__Work request__:
Retype, word for word, the line holding "Screen dimensions: 435x455" and each line after it down to the end of the data; pictures are not copied.

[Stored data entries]
_ _ _ _

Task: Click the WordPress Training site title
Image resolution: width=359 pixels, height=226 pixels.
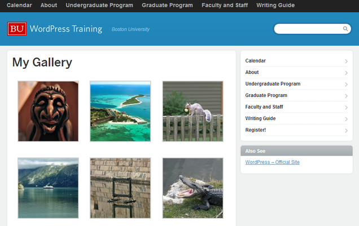Action: point(65,29)
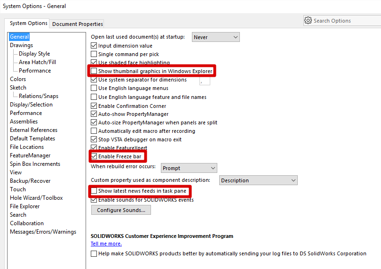Viewport: 381px width, 269px height.
Task: Select the System Options tab
Action: (29, 23)
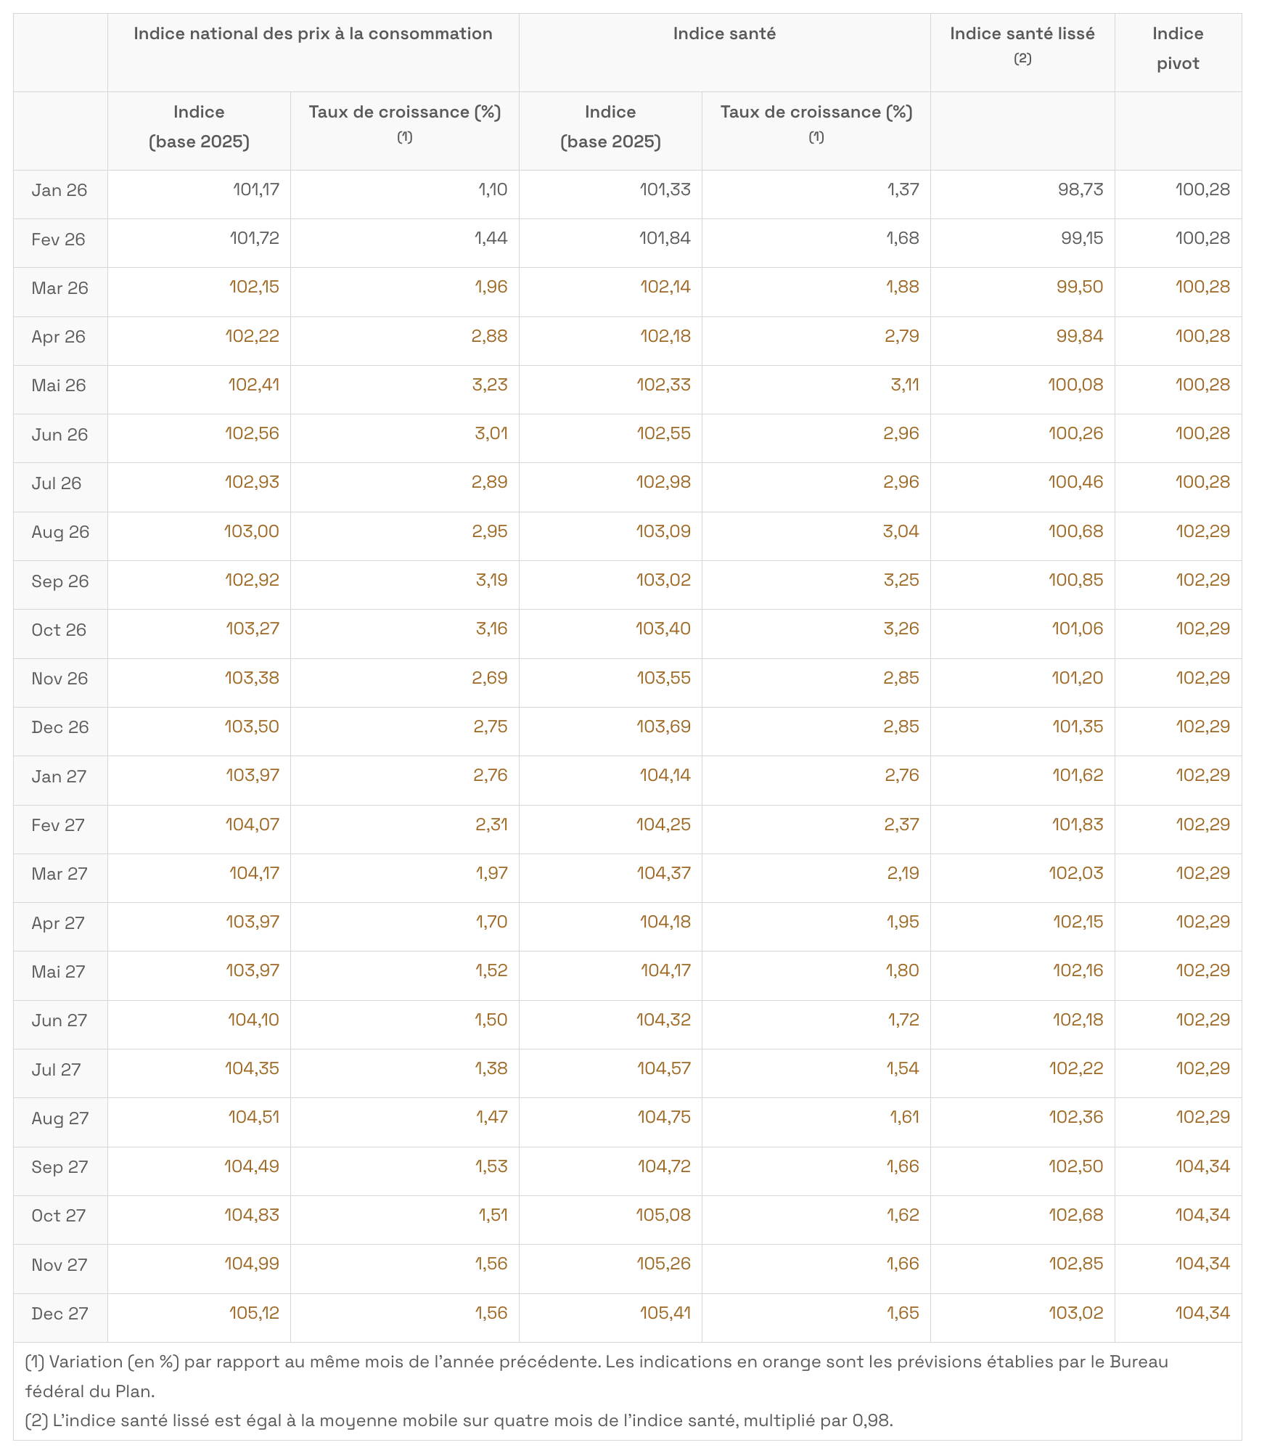Click the 101,17 index value for Jan 26
Image resolution: width=1267 pixels, height=1453 pixels.
coord(256,190)
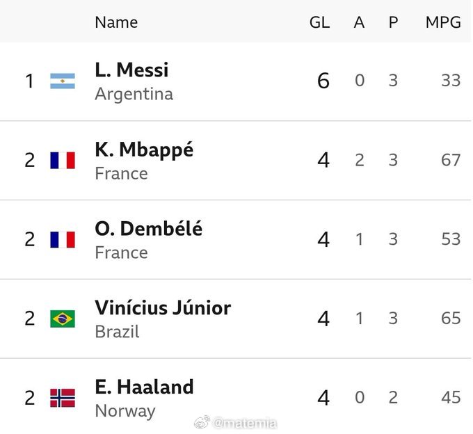Viewport: 473px width, 434px height.
Task: Select O. Dembélé player name
Action: pyautogui.click(x=148, y=228)
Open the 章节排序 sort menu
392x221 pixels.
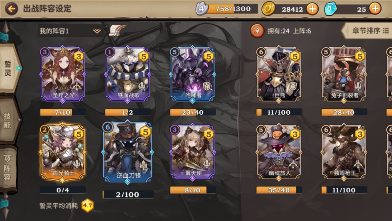pos(367,31)
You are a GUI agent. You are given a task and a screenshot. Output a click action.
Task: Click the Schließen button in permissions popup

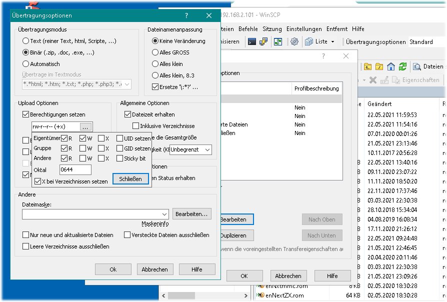click(131, 179)
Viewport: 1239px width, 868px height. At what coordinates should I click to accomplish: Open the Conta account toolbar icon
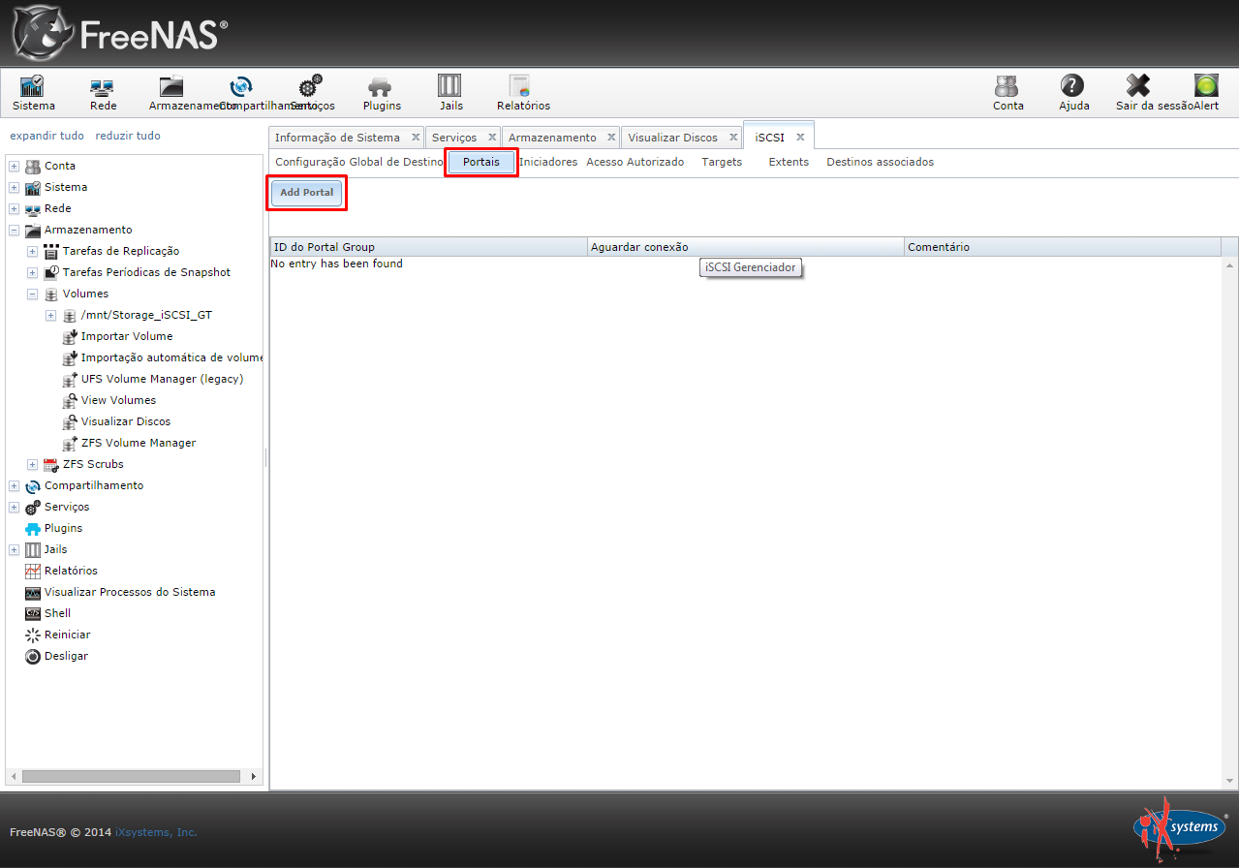click(1007, 87)
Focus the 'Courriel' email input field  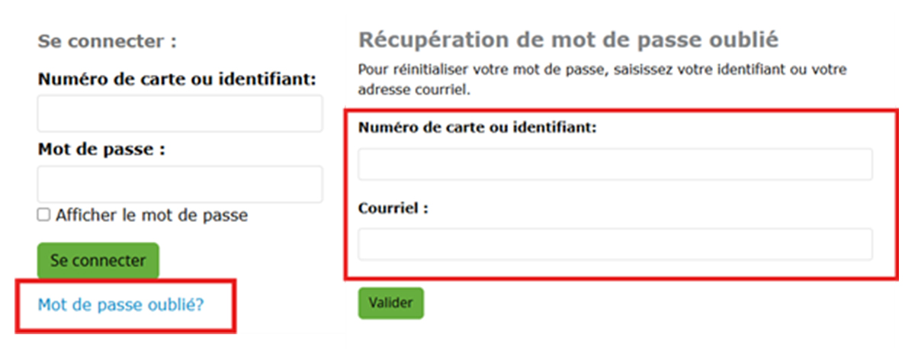(x=615, y=244)
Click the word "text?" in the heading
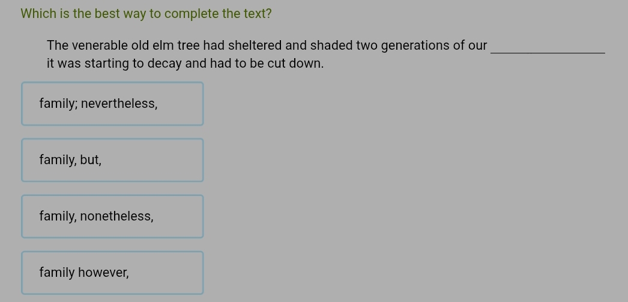Screen dimensions: 628x302 [x=257, y=14]
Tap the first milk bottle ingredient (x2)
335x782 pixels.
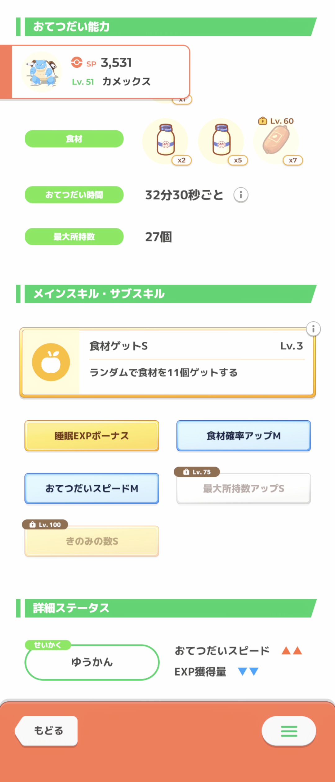click(165, 140)
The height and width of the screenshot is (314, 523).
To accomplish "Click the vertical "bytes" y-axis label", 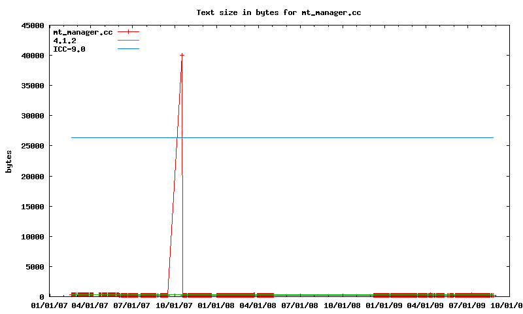I will [x=8, y=162].
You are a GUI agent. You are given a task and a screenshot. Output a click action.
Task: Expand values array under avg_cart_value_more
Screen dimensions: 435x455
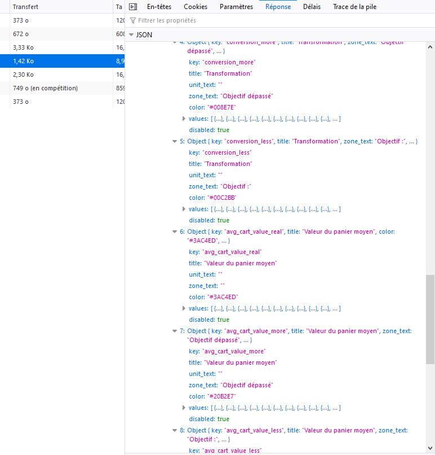[x=184, y=408]
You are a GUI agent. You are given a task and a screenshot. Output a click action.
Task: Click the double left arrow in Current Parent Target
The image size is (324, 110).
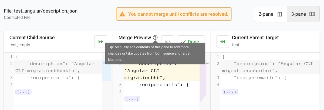point(223,42)
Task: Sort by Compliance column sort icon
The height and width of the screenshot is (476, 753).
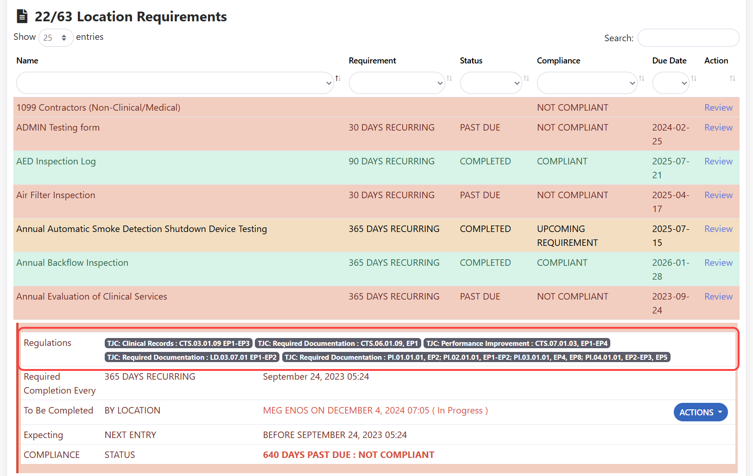Action: click(642, 78)
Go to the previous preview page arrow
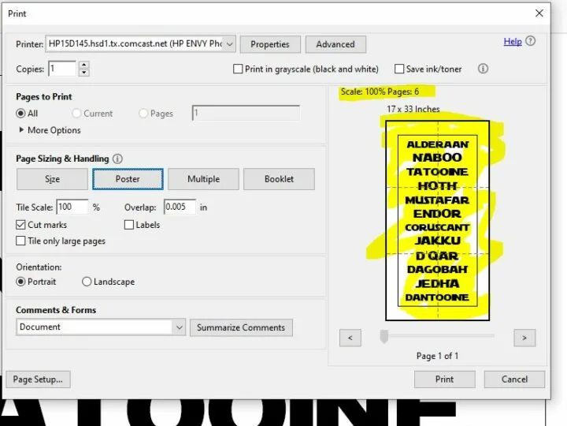This screenshot has width=567, height=426. 350,338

_ _ _ _

__Solution to the problem__:
Screen dimensions: 435x455
[x=184, y=408]
You are a GUI agent. You are given a task and a screenshot. Output a click action.
Task: Click the double left arrow in Current Parent Target
The image size is (324, 110).
point(223,42)
Task: Sort by Compliance column sort icon
The height and width of the screenshot is (476, 753).
Action: click(642, 78)
Go to the previous preview page arrow
This screenshot has width=567, height=426. 350,338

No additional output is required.